### Verilen metin
───
ΨÖnlem

Öncelikle belirtmek isterizki psikoloji sadece psikologlara mahsus bir bilim değildir. Hiç bir psikoloji kitabı kırmızı reçeteyle satılmıyor. Bir çok branşta temel psikoloji dersi lisans bölümlerinde zorunlu veya seçmeli okutuluyor. Bundan dolayı çok memnunuz. Yani Vatandaşlarımız için psikoloji bilimi ulaşabilir olsun, tüm meslekler işlerini icra ederken insan faktörüne ve psikolojiye de odaklanarak insana dair çalışmalarını zirvelere taşısınlar, milletimizin psikolojik farkındalığı güçlensin, psikoloji halkımıza malolsun bunlardan gurur duyarız. Bilim bize aittir diye aşırı sahiplenmeci bir bakış açımız yoktur.
───
Tıklama hedefi verileri:
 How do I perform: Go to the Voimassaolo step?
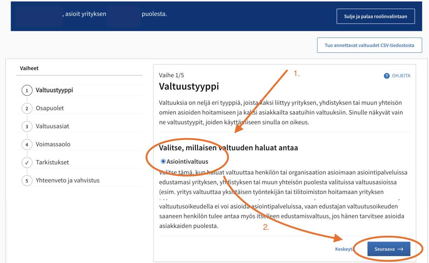coord(53,144)
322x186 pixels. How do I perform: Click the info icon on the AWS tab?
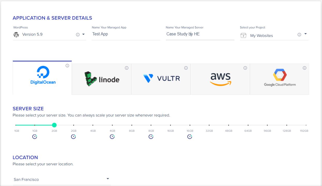click(x=245, y=68)
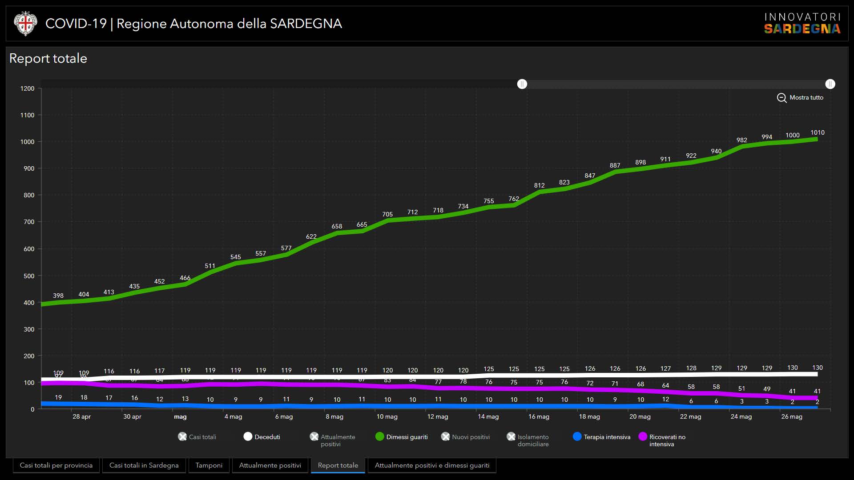Open the Casi totali per provincia tab
854x480 pixels.
click(56, 465)
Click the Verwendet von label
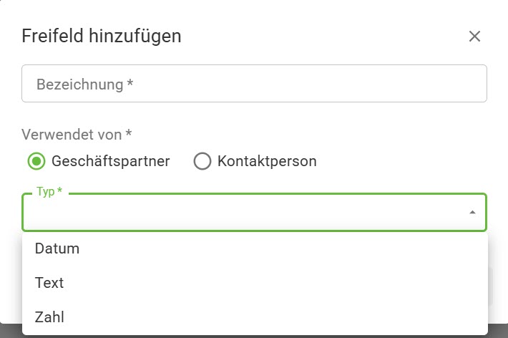The image size is (508, 338). [77, 134]
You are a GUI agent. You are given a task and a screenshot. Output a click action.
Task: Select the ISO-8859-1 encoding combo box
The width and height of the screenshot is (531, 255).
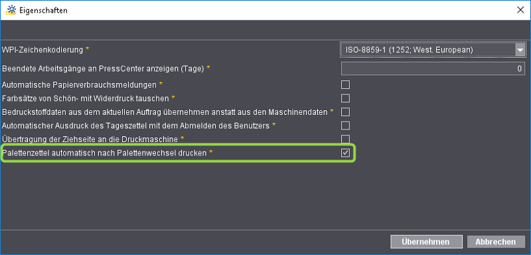433,50
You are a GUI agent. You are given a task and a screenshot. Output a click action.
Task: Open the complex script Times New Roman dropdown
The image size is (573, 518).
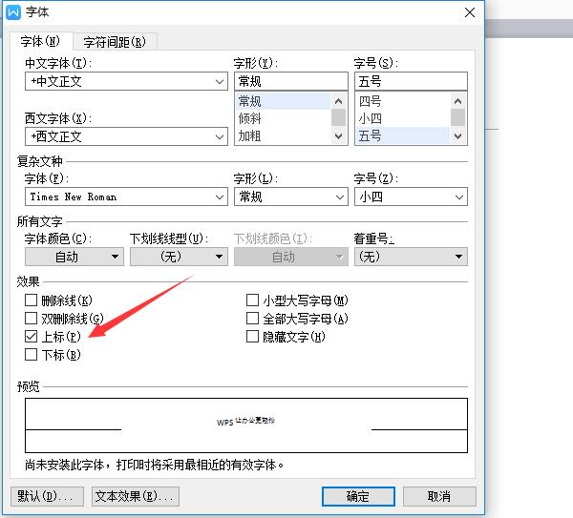click(x=220, y=197)
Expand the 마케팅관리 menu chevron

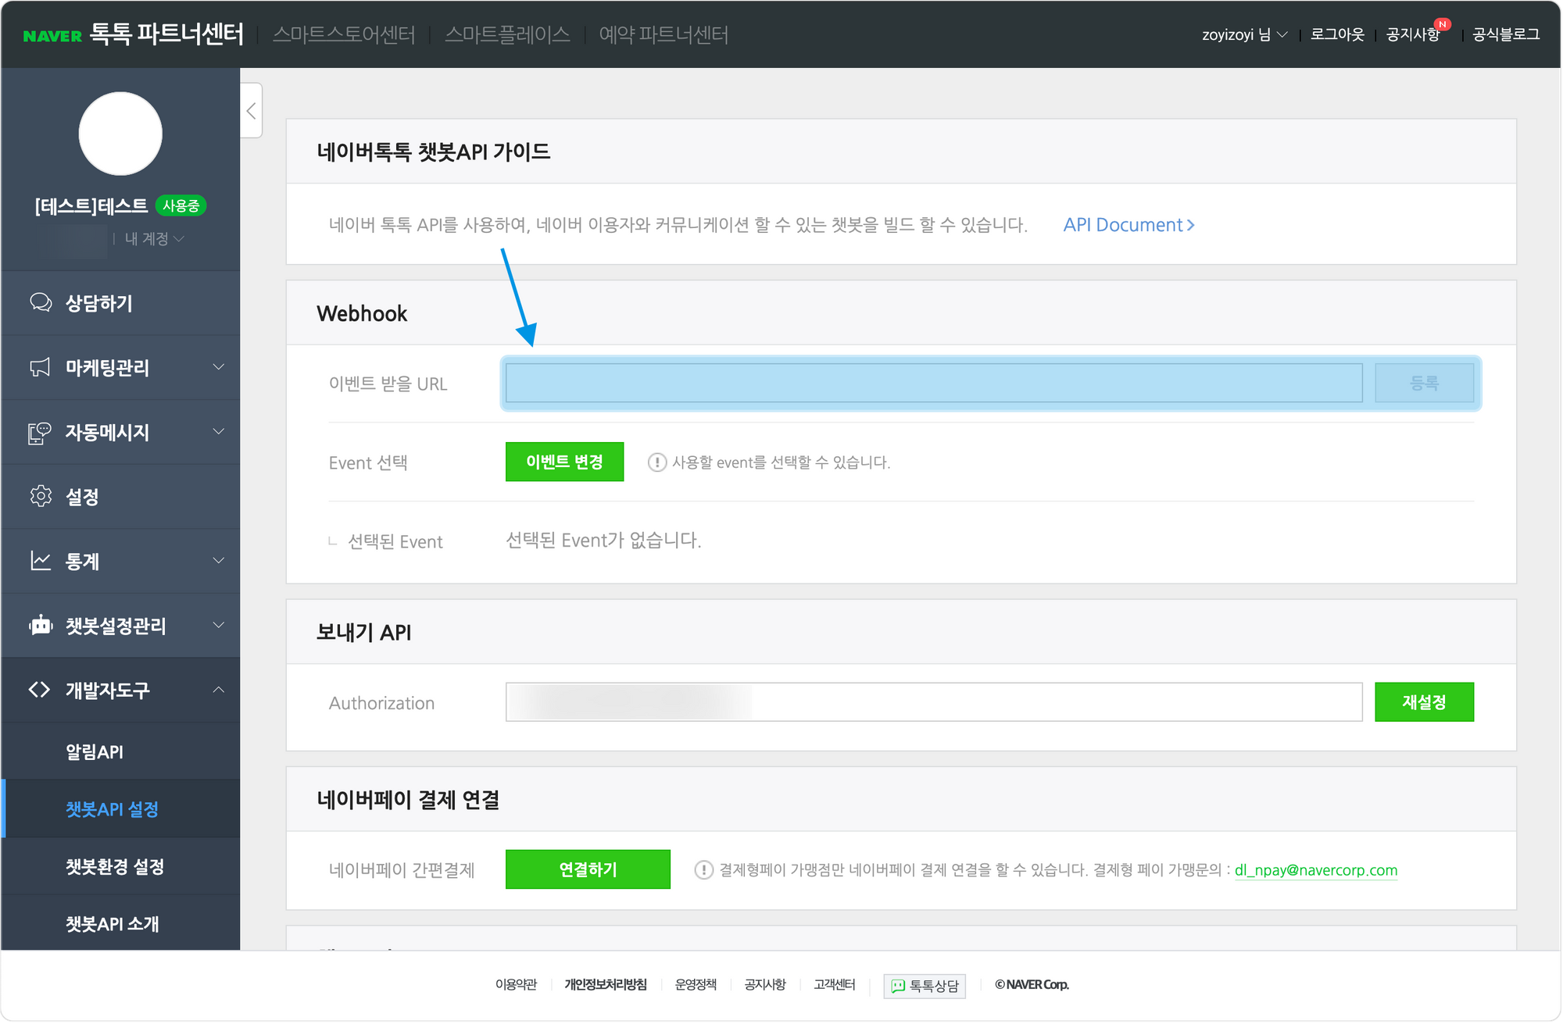pos(219,367)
───
### Yazılı görev
Psikolojinin herkese açık olmasını anlatan metne göre, psikoloji kitaplarının satışında hangi şart aranmıyor?

### Alıştırma cevabı
Hiçbir psikoloji kitabı kırmızı reçeteyle satılmıyor.